A new private complementary retirement pension scheme – PER – has been launched by the government for both salaried and self-employed workers.

It replaces PERP for salaried workers and the Loi Madelin private retirement pension for the self-employed. Both will no longer be on offer from this October 1 for new subscribers.

Existing subscribers will be able to keep their policy or transfer it to the new scheme.

The PER (Plan d’épargne retraite) is a long-term savings scheme which allows anyone, regardless of age or profession, to sign up to provide either capital, regular payments, or a combination of both on retirement, in addition to their employment pension.

From five years before you retire, you can start to work out with your provider how you wish to receive the money. In some situations, such as the death of a partner, you can access the fund before retiring.

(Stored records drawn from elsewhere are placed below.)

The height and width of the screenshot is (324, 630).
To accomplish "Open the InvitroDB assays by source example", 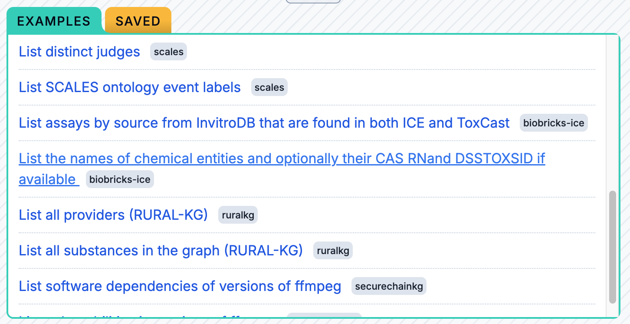I will (x=264, y=123).
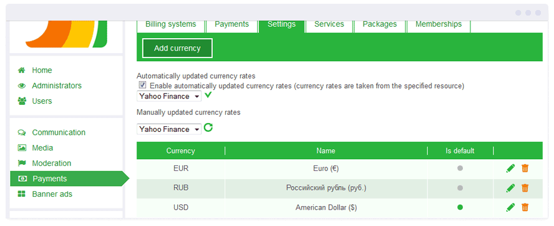The image size is (554, 226).
Task: Open the automatic rates Yahoo Finance dropdown
Action: [169, 96]
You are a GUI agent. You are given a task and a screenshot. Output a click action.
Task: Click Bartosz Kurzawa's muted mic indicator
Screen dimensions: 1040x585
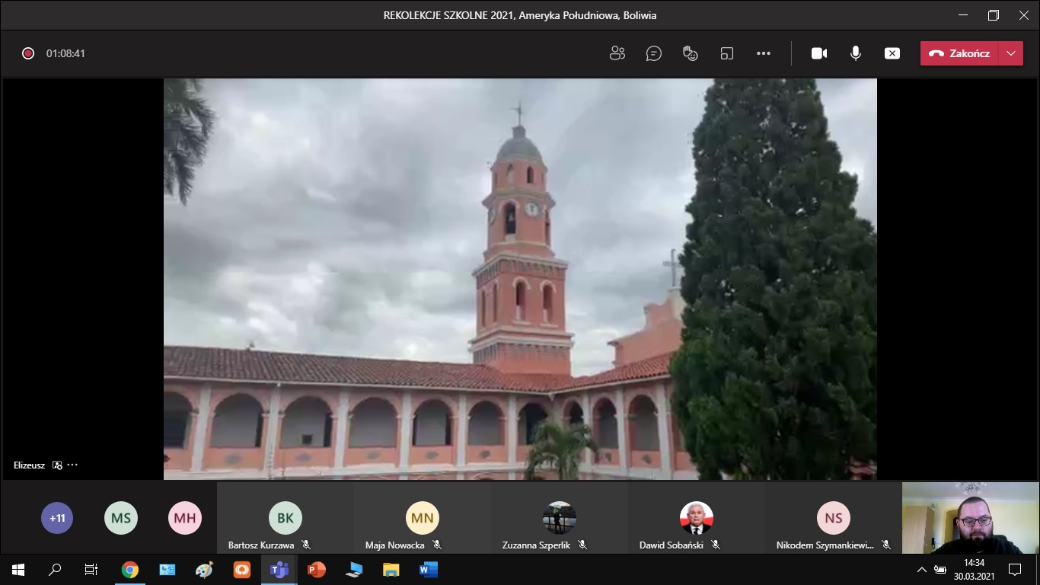tap(306, 545)
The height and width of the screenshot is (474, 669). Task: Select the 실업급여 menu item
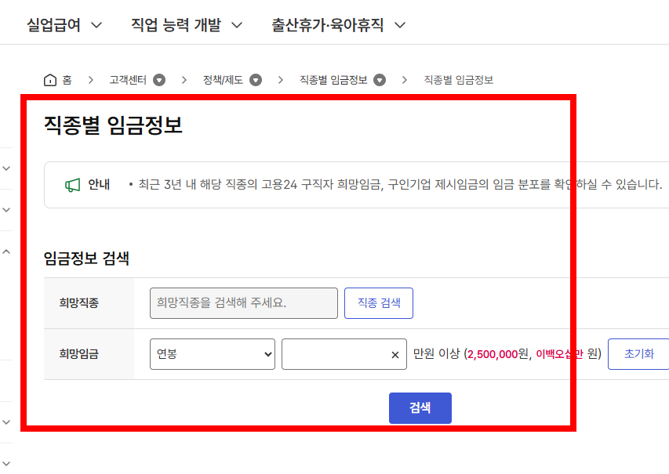coord(51,24)
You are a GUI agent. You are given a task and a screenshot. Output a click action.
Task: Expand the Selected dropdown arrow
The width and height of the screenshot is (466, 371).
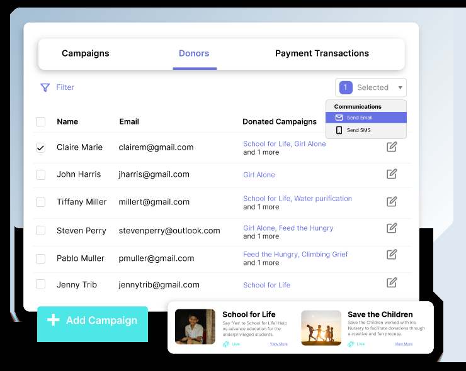[x=400, y=88]
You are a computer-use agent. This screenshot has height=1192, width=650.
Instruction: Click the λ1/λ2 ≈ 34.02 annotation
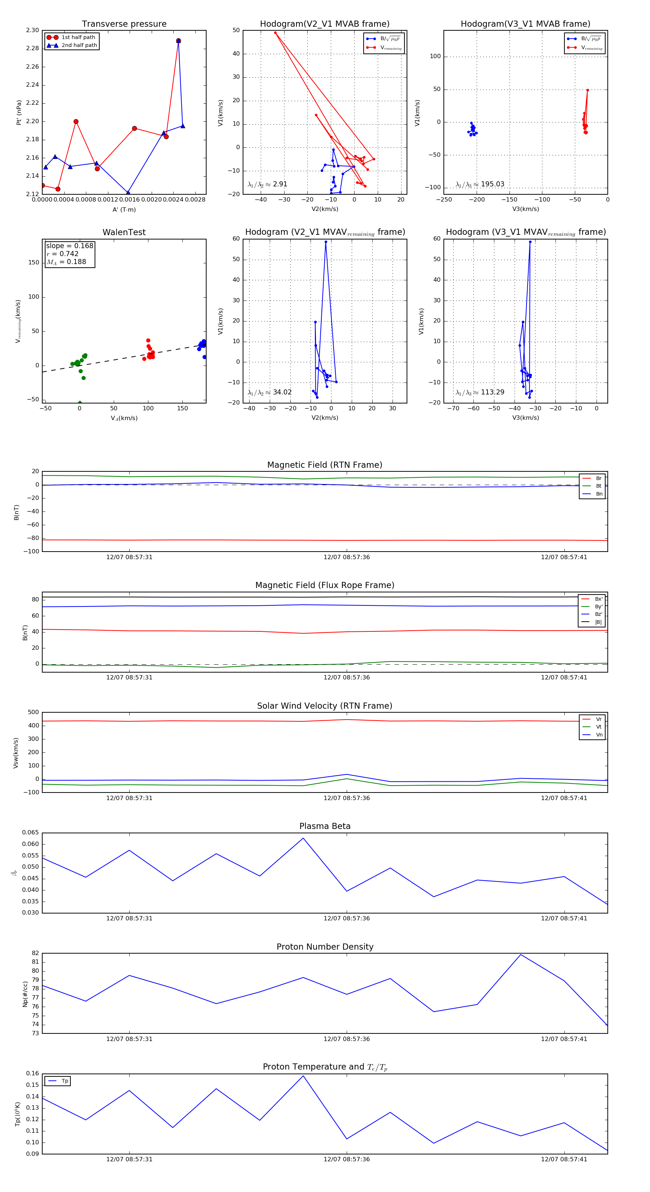[270, 392]
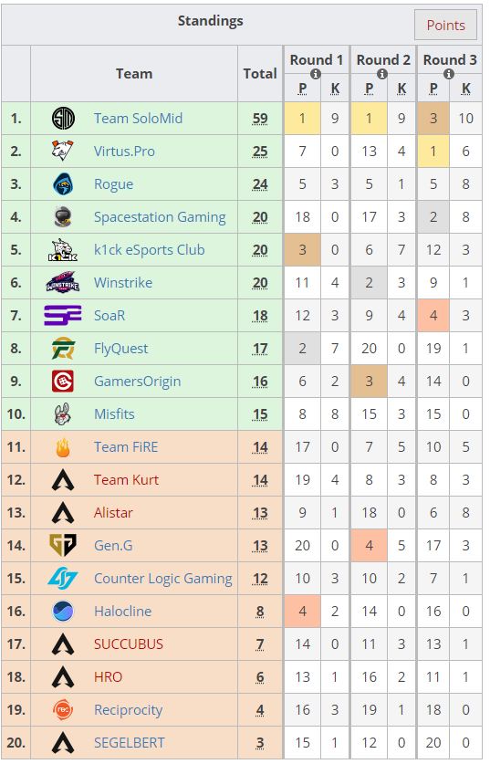Open the Team SoloMid link

139,119
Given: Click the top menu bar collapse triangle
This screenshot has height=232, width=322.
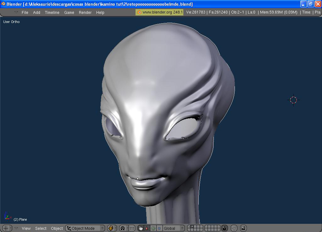Looking at the screenshot, I should (x=16, y=12).
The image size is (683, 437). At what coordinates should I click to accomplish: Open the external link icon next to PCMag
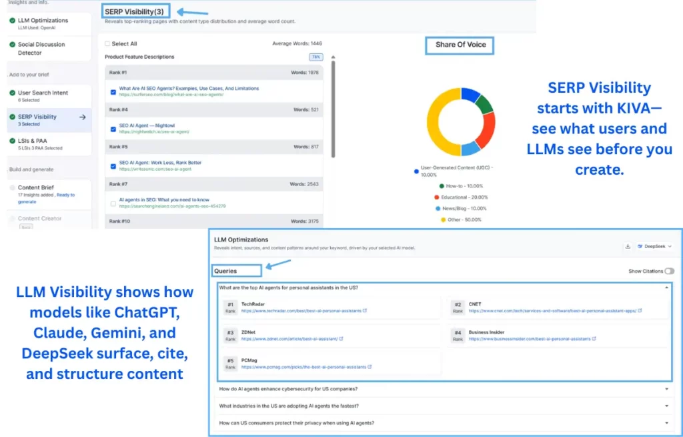click(x=370, y=367)
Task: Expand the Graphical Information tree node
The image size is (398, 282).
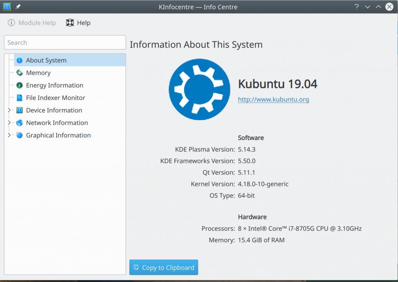Action: [9, 135]
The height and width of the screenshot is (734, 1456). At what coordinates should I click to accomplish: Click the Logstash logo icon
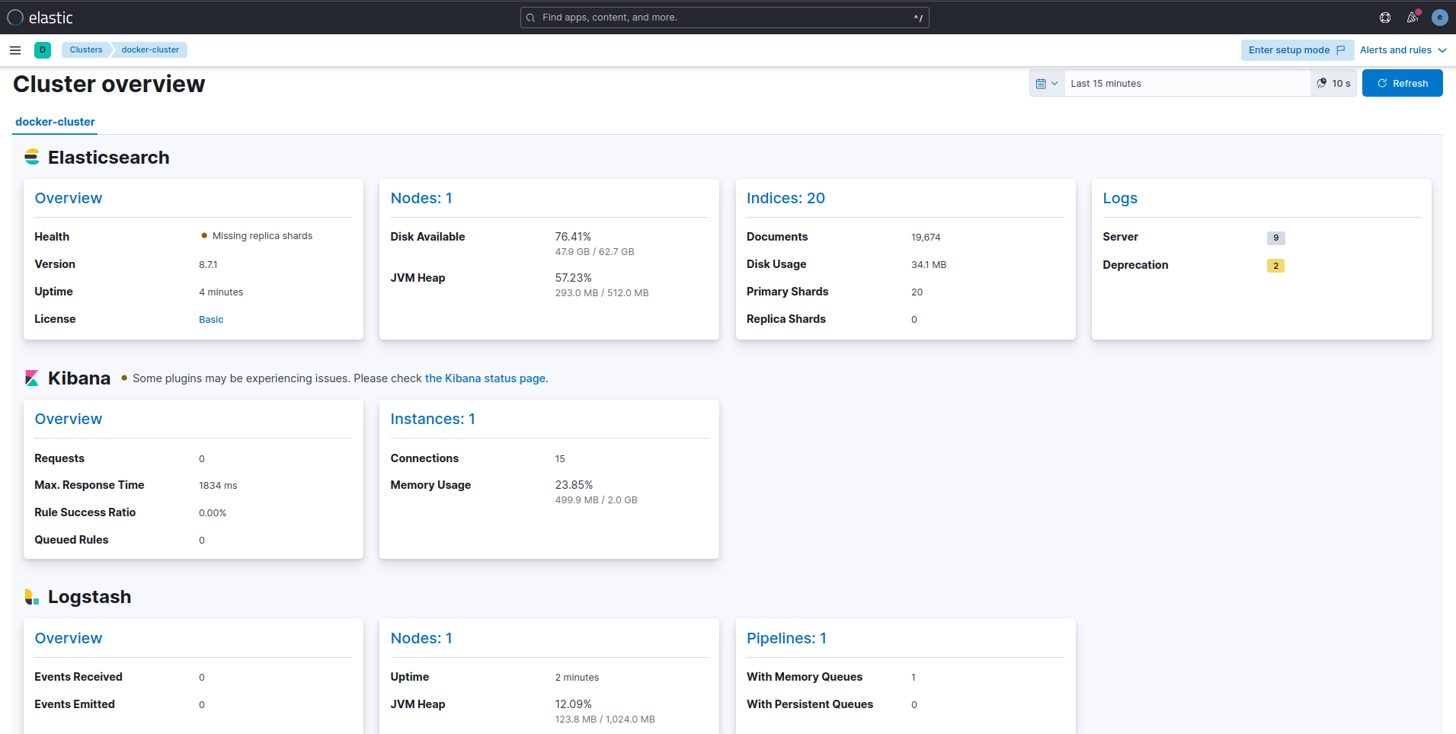tap(32, 597)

The premiums are tax deductible within certain limits.

The PER is available from banks, insurance and other financial companies. It was introduced by the Loi Pacte in May 2019 to simplify and harmonise retirement plans and boost take-up, which has been low for the other schemes.

Though France has a high level of savings accounts, with €5,000billion invested, only €230billion is invested in private pensions, compared to €1,700billion in life insurance.

There are three types of PER: individual, a voluntary company scheme or an obligatory company scheme. All are regulated in the same way and, as employment situations change, funds are transferable.

Up to January 2023, there is the offer of a double tax reduction for anyone who transfers a life assurance plan that they have held for eight years to a PER. At the beginning of a career, funds will be placed in high-yield actions and then, as retirement approaches, into lower-risk schemes.

Under the Loi Madelin scheme, subscribers can take out savings only as monthly payments.

The Ministry of Economy says that under the PER, someone who retires at 62 with €30,000 of savings could choose between a monthly payment of around €100 until death or a lump sum payment of €30,000, with some deductions for costs – or a mixture of the two.